• What is being asked: If a line in the records below includes the word "chevron", count it, then give the total and nothing else.

[Saved data entries]
# # # # #

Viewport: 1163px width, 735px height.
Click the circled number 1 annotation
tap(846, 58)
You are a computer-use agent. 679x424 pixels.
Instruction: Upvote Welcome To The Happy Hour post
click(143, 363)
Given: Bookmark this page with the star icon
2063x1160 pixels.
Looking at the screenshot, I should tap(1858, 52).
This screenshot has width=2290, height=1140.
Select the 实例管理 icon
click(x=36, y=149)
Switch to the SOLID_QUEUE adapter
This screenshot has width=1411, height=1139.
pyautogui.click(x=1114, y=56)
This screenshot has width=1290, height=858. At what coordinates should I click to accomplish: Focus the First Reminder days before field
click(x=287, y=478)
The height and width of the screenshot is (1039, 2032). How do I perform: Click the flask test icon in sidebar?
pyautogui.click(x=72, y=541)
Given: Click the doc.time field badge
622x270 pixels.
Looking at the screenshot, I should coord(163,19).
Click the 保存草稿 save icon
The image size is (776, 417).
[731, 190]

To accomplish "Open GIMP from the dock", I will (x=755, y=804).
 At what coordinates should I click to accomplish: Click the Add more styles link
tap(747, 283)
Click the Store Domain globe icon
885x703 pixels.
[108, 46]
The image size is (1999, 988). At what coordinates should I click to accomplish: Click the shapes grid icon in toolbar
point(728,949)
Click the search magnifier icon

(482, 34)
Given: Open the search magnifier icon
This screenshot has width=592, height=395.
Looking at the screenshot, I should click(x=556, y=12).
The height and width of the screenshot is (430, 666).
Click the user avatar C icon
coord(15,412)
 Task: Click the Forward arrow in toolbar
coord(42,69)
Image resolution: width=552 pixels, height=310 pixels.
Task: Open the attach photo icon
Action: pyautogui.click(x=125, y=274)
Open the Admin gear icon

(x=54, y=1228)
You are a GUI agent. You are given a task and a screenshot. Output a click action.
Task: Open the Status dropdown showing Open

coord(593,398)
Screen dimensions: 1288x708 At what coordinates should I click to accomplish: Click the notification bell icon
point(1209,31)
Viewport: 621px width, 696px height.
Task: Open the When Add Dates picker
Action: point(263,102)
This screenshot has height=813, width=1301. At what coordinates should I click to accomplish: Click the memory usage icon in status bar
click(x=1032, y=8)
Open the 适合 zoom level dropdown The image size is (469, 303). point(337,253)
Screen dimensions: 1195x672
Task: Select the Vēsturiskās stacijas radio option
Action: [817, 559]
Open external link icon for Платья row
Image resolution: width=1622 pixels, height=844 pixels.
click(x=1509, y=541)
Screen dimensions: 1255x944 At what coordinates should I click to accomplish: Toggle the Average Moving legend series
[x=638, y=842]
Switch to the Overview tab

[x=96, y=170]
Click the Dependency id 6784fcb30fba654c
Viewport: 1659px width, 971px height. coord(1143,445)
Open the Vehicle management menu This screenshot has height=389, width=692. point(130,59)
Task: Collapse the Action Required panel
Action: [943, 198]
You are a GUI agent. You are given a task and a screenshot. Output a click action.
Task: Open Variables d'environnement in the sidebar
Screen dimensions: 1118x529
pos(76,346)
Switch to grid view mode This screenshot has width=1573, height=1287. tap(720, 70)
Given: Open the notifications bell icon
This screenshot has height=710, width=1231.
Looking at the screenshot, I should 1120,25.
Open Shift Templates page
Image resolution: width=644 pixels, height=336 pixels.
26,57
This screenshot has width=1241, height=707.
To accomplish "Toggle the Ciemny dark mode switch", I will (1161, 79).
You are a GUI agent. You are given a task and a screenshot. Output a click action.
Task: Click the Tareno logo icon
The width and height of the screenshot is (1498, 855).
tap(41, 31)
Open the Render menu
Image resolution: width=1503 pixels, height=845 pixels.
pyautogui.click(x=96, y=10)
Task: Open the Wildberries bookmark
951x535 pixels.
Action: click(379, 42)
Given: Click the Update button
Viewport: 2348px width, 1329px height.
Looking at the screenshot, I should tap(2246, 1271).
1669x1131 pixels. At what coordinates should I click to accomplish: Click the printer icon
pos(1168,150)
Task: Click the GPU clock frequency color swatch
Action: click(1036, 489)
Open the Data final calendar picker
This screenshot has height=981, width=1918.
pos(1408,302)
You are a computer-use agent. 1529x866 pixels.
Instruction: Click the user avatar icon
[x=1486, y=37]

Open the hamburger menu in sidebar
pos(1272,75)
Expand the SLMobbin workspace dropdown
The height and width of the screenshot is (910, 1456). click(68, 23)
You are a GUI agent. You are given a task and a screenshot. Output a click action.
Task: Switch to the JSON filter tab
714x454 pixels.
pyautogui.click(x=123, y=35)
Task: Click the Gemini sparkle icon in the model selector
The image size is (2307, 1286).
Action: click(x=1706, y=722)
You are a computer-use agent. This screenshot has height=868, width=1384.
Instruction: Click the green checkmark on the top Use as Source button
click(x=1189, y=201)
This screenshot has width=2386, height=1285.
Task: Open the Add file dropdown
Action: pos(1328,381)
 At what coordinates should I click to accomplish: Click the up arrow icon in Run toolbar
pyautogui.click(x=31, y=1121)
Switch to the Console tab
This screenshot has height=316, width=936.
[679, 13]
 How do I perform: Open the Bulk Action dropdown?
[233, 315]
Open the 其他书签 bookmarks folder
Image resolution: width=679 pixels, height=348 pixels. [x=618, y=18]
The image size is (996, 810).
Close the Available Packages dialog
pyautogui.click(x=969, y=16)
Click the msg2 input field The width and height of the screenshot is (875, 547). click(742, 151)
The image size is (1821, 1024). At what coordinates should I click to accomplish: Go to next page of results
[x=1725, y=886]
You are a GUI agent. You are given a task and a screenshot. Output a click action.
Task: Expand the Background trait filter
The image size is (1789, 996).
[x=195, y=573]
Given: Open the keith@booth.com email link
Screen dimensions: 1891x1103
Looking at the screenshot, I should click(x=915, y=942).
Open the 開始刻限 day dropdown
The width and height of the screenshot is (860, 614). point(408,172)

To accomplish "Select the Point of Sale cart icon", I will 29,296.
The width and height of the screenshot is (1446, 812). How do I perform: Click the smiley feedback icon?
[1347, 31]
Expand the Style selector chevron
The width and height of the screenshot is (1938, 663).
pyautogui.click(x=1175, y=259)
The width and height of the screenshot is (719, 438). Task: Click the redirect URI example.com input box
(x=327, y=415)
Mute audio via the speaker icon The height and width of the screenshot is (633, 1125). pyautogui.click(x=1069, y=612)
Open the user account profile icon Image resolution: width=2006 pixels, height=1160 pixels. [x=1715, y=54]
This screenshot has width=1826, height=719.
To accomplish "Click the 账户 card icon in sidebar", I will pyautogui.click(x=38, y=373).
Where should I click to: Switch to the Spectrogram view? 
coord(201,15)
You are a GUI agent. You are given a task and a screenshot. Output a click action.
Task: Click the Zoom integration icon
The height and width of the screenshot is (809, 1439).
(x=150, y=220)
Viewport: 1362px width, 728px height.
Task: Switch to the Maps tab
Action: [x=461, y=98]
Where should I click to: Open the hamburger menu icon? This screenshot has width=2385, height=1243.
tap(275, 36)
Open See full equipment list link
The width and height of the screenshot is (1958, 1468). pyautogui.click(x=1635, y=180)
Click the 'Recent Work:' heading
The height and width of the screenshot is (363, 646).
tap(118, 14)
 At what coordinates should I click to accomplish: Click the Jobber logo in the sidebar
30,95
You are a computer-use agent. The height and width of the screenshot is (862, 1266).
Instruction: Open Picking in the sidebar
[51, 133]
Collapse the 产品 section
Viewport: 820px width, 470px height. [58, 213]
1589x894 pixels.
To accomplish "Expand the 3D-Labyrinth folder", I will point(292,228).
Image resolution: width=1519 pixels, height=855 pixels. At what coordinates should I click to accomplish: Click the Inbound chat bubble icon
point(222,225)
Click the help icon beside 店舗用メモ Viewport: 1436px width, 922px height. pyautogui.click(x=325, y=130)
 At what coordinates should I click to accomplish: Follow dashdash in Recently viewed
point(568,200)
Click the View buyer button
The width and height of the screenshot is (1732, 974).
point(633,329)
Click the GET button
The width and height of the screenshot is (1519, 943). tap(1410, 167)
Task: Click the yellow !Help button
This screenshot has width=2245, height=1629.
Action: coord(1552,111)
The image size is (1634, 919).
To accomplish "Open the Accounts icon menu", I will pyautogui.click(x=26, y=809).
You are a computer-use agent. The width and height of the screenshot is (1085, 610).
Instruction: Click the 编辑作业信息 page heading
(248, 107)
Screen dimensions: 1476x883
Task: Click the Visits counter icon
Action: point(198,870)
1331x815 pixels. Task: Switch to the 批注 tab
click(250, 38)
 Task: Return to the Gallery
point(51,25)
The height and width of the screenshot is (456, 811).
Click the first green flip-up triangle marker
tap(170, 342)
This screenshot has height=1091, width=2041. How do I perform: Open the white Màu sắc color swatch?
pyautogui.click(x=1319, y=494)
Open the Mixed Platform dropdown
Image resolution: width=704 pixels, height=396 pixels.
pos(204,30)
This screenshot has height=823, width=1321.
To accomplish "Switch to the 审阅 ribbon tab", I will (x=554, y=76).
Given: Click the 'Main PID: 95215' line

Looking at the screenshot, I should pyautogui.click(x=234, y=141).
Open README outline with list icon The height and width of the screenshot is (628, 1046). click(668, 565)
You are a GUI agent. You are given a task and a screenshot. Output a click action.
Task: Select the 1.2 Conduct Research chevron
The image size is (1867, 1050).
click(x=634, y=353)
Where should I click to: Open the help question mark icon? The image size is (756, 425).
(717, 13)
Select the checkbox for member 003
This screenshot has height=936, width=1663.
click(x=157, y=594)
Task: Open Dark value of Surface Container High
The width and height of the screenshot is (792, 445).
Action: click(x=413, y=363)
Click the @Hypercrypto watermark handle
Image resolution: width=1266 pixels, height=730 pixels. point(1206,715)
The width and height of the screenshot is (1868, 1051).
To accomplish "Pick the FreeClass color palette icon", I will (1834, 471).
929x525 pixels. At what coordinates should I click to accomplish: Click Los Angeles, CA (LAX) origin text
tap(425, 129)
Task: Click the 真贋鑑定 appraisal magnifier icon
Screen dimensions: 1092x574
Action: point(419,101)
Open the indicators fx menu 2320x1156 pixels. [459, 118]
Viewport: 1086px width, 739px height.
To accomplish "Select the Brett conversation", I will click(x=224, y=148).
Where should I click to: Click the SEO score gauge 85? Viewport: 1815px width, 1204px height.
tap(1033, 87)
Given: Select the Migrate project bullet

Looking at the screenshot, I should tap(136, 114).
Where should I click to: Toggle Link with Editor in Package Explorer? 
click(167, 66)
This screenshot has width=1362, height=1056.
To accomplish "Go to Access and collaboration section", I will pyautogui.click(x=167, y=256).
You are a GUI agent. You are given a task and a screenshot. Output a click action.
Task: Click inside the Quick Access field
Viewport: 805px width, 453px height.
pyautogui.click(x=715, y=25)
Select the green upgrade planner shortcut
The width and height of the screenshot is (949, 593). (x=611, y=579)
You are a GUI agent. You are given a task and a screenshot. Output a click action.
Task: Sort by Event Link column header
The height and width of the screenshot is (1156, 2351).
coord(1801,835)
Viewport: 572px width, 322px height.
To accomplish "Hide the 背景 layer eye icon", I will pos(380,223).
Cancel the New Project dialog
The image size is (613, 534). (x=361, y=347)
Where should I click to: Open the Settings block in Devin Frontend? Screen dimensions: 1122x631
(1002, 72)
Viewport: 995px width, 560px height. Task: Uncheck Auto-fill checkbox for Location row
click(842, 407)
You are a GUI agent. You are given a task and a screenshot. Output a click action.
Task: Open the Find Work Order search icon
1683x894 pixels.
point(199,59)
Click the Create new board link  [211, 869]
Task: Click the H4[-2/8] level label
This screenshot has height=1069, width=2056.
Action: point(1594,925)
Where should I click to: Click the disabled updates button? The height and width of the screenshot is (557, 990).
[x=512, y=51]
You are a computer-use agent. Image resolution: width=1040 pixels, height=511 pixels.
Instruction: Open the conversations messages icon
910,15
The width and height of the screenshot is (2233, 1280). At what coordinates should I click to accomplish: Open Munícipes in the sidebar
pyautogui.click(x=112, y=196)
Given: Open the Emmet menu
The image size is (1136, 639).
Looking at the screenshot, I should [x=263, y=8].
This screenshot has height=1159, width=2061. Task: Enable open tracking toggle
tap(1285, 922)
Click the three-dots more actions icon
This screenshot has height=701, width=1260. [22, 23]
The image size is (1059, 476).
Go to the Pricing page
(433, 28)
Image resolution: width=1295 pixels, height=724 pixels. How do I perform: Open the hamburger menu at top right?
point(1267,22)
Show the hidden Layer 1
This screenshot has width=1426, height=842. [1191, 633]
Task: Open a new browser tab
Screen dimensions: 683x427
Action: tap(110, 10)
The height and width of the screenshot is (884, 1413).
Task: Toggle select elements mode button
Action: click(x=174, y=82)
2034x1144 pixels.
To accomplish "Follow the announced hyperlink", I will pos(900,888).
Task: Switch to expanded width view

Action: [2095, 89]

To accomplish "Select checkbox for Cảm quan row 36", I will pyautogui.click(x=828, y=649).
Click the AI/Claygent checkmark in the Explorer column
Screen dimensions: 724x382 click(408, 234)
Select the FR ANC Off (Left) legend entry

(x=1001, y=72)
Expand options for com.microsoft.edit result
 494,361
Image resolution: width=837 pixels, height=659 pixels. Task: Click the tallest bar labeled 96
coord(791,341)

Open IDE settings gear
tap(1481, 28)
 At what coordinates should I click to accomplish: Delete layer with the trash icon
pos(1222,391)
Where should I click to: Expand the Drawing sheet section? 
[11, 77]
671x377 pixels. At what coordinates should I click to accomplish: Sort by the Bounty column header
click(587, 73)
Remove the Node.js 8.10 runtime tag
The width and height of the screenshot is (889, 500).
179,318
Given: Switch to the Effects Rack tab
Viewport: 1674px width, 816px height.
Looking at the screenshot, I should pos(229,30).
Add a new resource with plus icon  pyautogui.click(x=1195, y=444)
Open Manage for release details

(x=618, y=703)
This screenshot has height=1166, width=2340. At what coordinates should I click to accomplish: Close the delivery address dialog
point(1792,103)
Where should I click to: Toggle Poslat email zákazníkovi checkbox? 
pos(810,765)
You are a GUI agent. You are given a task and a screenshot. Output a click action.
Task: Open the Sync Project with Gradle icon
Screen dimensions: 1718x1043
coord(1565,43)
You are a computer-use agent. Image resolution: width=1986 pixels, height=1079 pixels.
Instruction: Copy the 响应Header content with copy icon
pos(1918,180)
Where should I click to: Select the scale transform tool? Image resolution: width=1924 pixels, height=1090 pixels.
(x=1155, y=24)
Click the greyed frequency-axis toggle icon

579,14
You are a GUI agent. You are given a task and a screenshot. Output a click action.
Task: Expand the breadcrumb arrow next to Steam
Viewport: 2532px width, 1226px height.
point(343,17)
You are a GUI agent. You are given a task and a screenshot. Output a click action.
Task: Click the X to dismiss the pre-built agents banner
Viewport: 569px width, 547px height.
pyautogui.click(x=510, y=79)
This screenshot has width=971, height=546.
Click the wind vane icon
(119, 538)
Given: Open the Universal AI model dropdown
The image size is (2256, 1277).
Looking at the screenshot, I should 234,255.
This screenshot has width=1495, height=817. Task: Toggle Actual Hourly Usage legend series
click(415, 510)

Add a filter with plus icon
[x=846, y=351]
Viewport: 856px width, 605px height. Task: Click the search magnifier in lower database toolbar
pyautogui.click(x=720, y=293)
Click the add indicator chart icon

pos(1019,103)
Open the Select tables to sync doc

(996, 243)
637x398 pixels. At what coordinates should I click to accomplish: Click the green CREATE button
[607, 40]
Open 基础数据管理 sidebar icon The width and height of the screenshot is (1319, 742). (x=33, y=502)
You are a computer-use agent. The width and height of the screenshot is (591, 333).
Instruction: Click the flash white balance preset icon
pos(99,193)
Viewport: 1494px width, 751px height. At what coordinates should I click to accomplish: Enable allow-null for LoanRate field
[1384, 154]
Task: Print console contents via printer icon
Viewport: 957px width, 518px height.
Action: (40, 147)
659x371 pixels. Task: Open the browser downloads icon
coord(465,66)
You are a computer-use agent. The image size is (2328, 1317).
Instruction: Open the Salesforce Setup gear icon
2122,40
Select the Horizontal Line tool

# # # # #

• Your response: 2